The general incidence model (5.6), (5.7) with \(\tau = 0.14 \times 10^{-6}\), \(\nu = 3.0\), \(p = 1.09\), \(q = 0.1\), \(S_0 = 3{,}500{,}000\), \(I_0 = 1000\). \(\nu \) corresponds to all cases being reported. \(\mathbb {R}_0 = 1.105\), \(tp = 22.74\), \(\nu I(tp) = 6829\), \(CR(tp) = 114{,}984\), \(CR_{\infty } = 210{,}828\). The cumulative reported cases do not satisfy \(CR(tp) / CR_{\infty } < 1/2\)

Fig. 12
figure 12

Weekly reported cases of seasonal influenza epidemics in Puerto Rico in the 2013–2014 and 2014–2015 seasons. The cumulative reported cases (corresponding to the areas below the graphs) do not satisfy \(CR(tp) / CR_{\infty } < 1/2\) for either season

5.3 More general epidemic models

In many cases epidemic data do not show a simple rise and fall of the reported cases.
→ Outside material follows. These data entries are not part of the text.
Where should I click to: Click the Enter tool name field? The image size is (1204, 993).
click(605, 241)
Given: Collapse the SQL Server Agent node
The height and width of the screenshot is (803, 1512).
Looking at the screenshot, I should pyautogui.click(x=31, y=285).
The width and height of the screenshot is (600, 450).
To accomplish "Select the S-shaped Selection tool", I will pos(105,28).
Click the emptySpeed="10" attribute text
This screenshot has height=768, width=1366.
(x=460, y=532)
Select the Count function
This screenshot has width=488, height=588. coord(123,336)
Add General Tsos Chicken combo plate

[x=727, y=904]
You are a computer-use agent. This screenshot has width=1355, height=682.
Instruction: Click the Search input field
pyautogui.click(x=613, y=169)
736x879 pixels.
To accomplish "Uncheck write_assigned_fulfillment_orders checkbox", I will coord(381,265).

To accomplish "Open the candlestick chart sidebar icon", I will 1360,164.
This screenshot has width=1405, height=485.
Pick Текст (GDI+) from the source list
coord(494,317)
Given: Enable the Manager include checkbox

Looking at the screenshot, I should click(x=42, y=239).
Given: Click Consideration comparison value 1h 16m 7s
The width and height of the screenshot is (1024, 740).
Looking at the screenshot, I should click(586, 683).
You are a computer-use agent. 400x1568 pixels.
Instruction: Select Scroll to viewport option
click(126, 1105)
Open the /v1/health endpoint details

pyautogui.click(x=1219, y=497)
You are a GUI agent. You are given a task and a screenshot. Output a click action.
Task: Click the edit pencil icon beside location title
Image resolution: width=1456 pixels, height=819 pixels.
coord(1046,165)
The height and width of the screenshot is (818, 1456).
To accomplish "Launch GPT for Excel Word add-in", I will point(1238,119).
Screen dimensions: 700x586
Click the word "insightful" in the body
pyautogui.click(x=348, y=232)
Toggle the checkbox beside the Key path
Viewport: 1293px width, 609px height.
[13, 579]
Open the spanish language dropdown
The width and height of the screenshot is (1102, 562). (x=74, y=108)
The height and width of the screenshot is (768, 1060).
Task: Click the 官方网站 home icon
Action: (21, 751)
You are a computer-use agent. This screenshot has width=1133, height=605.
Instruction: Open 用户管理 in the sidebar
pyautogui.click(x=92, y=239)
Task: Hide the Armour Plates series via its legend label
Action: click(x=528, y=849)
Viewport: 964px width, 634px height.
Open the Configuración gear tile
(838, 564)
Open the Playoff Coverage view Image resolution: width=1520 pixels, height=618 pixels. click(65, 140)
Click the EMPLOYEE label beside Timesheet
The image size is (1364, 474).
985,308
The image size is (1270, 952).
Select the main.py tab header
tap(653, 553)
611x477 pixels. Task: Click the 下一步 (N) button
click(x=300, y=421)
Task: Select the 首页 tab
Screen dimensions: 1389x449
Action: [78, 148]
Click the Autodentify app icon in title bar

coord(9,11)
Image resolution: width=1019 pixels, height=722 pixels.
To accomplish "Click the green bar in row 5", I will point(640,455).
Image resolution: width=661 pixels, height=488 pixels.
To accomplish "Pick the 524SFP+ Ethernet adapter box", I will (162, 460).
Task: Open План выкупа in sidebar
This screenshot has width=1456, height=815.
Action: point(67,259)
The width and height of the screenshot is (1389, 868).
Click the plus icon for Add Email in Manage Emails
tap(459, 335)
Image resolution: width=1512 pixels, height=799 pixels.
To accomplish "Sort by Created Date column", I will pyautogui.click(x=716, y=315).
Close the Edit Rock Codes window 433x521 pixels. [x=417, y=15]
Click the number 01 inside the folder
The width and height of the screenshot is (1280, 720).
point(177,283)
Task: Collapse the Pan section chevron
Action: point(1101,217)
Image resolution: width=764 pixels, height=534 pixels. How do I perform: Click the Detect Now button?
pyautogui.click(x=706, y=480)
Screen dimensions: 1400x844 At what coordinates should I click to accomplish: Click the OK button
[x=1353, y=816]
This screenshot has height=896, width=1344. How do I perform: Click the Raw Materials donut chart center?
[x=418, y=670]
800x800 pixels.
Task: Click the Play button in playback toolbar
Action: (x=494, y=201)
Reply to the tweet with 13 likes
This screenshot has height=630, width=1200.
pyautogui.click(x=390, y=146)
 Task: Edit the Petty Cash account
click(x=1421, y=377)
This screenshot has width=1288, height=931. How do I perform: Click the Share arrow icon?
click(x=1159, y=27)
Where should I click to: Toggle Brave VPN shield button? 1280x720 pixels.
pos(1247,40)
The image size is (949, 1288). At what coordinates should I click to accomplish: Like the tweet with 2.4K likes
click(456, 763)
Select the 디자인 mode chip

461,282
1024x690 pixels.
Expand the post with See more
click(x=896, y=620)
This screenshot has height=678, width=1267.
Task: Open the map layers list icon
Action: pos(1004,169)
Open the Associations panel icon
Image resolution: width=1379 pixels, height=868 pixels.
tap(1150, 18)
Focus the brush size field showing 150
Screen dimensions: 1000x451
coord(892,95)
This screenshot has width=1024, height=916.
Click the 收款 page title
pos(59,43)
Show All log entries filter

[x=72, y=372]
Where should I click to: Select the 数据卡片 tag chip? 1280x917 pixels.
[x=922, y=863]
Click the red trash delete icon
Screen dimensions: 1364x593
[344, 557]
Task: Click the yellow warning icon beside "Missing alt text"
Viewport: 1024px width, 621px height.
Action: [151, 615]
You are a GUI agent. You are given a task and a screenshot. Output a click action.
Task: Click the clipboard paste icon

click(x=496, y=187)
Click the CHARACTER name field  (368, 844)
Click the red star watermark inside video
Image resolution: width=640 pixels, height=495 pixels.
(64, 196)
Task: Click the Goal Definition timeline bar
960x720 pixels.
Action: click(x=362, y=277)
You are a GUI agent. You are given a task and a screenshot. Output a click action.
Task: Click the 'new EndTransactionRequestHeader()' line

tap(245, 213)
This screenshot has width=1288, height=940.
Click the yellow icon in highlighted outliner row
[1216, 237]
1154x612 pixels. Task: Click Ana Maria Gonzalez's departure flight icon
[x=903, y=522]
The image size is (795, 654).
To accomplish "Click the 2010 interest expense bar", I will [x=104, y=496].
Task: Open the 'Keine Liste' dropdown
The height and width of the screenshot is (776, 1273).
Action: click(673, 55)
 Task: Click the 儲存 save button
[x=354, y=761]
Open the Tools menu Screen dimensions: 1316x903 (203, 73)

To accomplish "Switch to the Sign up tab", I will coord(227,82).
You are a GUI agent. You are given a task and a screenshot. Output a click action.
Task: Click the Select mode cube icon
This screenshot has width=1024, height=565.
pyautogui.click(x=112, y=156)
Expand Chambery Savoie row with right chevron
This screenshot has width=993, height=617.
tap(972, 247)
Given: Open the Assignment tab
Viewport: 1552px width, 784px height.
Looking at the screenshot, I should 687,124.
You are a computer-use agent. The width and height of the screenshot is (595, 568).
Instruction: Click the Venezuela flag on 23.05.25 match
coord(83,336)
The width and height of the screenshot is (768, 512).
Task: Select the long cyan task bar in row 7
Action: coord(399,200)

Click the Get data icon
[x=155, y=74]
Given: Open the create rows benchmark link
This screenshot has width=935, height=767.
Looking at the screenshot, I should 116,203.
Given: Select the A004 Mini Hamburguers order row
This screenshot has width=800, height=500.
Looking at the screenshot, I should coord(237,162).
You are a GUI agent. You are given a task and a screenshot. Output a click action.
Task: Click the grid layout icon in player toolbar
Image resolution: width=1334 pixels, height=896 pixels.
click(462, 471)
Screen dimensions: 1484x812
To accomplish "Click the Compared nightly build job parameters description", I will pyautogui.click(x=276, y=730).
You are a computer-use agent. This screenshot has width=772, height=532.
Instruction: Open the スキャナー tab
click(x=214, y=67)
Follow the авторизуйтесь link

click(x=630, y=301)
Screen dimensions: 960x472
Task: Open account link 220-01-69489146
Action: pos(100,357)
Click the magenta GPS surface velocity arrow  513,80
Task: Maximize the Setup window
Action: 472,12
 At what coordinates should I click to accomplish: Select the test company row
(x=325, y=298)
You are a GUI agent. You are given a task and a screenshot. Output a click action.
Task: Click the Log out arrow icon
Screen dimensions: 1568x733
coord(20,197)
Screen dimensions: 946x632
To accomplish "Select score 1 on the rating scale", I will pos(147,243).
One example is found in models with multi-group infected populations. In Magal et al. (2016) a two-group model, with super-spreaders and ordinary spreaders, yielded a two-peak output of the total infected population for the SARS influenza outbreak in Singapore in 2003. Spatial heterogeneity is also important in modeling the spread of epidemics. One example is given in Fitzgibbon et al. (2017) of the 2015–2016 Zika epidemic in Rio de Janeiro, Brazil. Another example is given in Magal et al. (Submitted) of the geographical spread of the 2015–2016 seasonal influenza epidemic in Puerto Rico, in which the reported infected cases show an early high peak and a later low peak (Fig. 8). The multiple peaks in this case can be attributed to spatial variation in the course of epidemic. Models incorporating the disease phase of infected individuals with a continuum disease age variable can track the rise of infectiousness, and in particular the pre-symptomatic periods of infectiousness (Blaser et al. 2010). Models involving time dependent transmission and removal rates, corresponding to public behavioral changes are also important, and considerations of time dependent parameters were treated by Hadeler (2011a, b) and Stadler et al. (2013). These examples illustrate the need for extension of the work here to identify parameters in epidemic models that incorporate additional features of outbreak epidemic diseases.